Attempts to reach the two officers for comment were unsuccessful.


----------



## mpd61 (Aug 7, 2002)

O.K.
And so what's the big deal?
:?


----------



## csauce30 (Aug 23, 2002)

Anybody have a link to the film :twisted:


----------



## SPINMASS (Jan 30, 2004)

hope they had fun, and are making good money for it.


----------



## MVS (Jul 2, 2003)

I wonder who watched the film and saw them in it.... :?:


----------



## Riggs (May 30, 2003)

Here is the link, lol

LINK REMOVED
Reason:

6. MassCops assumes no responsibility or liability arising from the content of any such locations nor for any error, defamation, libel, slander, omission, falsehood, obscenity, pornography, profanity, danger, or inaccuracy contained in any information contained within such locations or otherwise on the site. *You are prohibited from posting *or transmitting any unlawful, threatening, libelous, defamatory, *obscene*, scandalous, inflammatory, *pornographic, or profane materials *or any material that could constitute or encourage conduct that would be considered a criminal offense, give rise to civil liability, or otherwise violate any law. You are also prohibited from posting personal information about any member or non member such as residence, phone numbers and family names etc.

Just use Google and do a search, thanks
Gil


----------



## bbelichick (Aug 25, 2002)

> LINK REMOVED
> Just use Google and do a search, thanks
> Gil


Good thing, Gil! I was just out the door to complain to IA about you. You're too fast for me.

:lol:


----------



## Gil (Jun 15, 1998)

And I am working on those direct links to IA via the toolbar :lol:


----------

__DATA EXCERPT__:

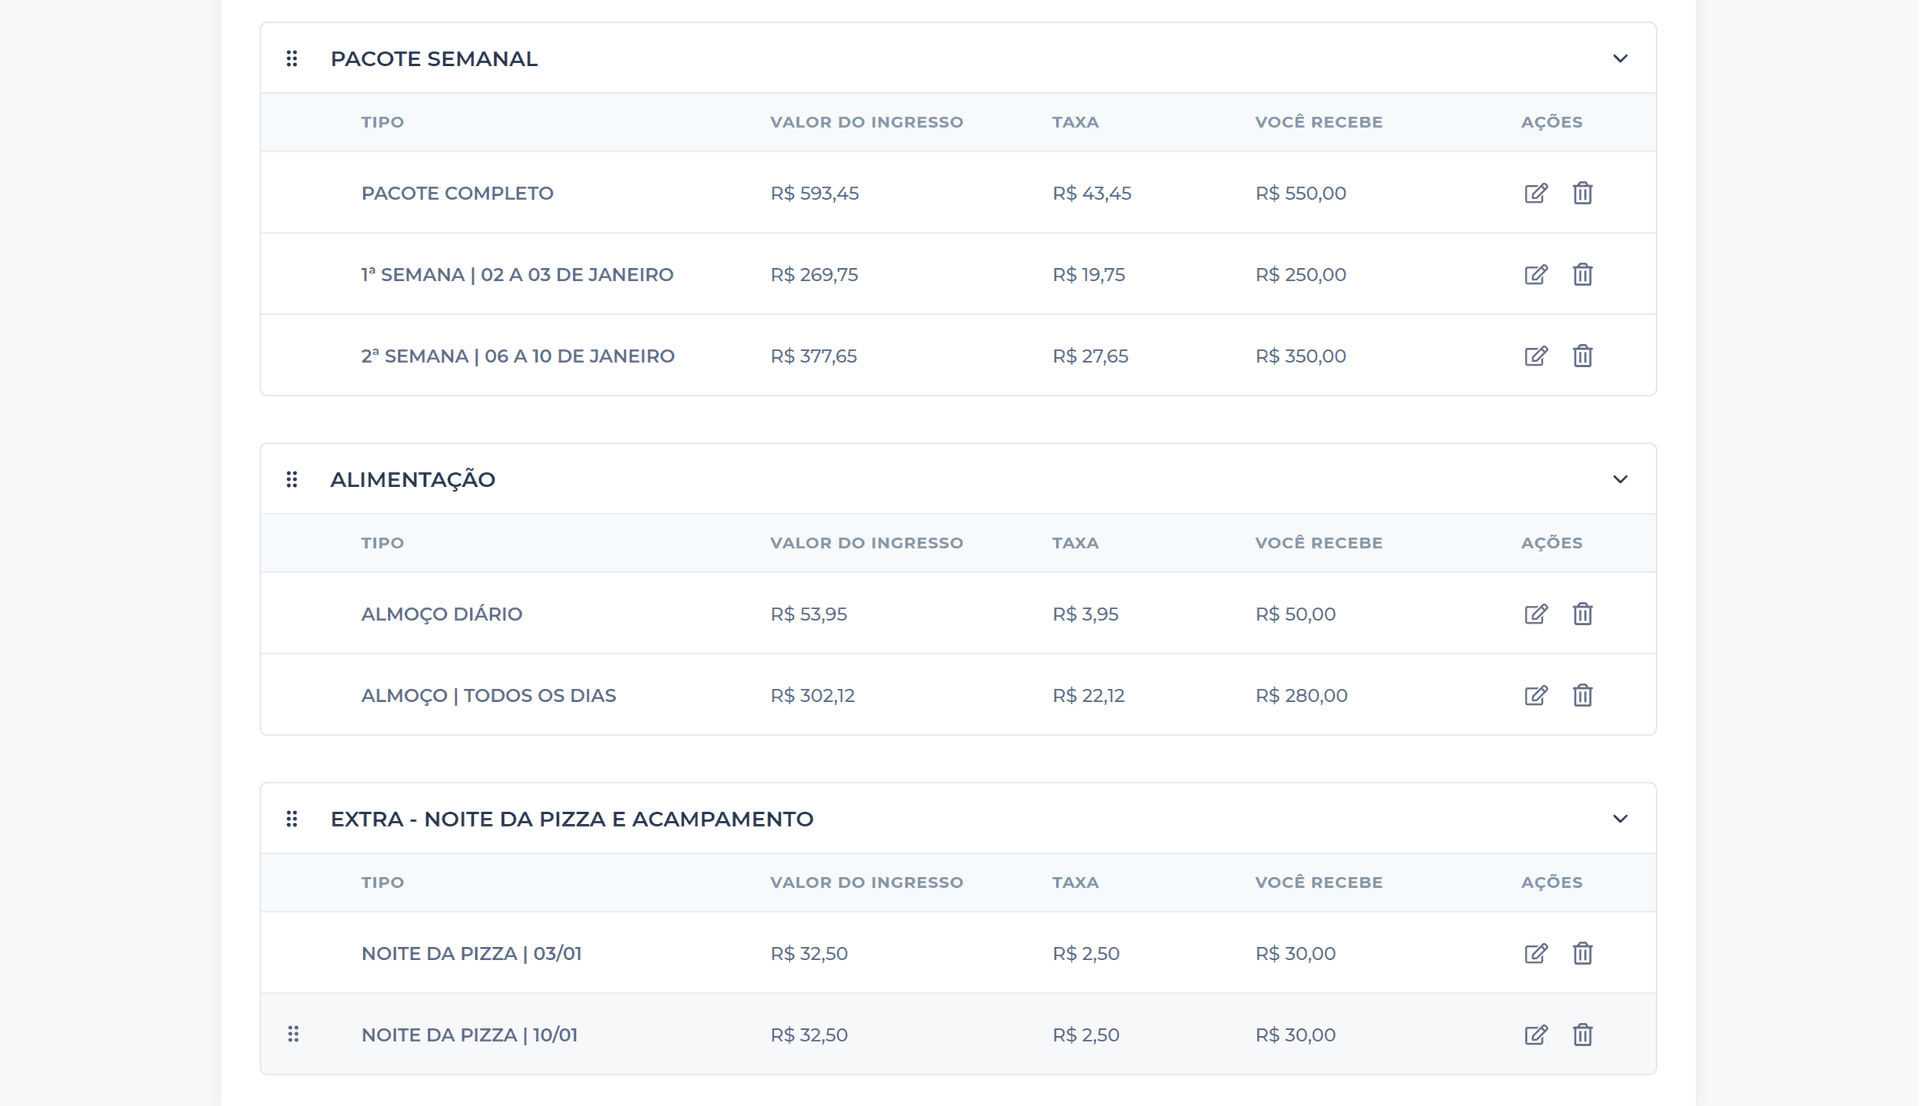Delete the ALMOÇO DIÁRIO ticket
The height and width of the screenshot is (1106, 1920).
1582,614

__WRITTEN PROBLEM__: Write out the part of the forum thread starting with "Here is the" and going on through "family names etc.", word for word. Work only from the forum thread for what follows, not from the material.

__ANSWER TO THE TASK__:
Here is the link, lol

LINK REMOVED
Reason:

6. MassCops assumes no responsibility or liability arising from the content of any such locations nor for any error, defamation, libel, slander, omission, falsehood, obscenity, pornography, profanity, danger, or inaccuracy contained in any information contained within such locations or otherwise on the site. *You are prohibited from posting *or transmitting any unlawful, threatening, libelous, defamatory, *obscene*, scandalous, inflammatory, *pornographic, or profane materials *or any material that could constitute or encourage conduct that would be considered a criminal offense, give rise to civil liability, or otherwise violate any law. You are also prohibited from posting personal information about any member or non member such as residence, phone numbers and family names etc.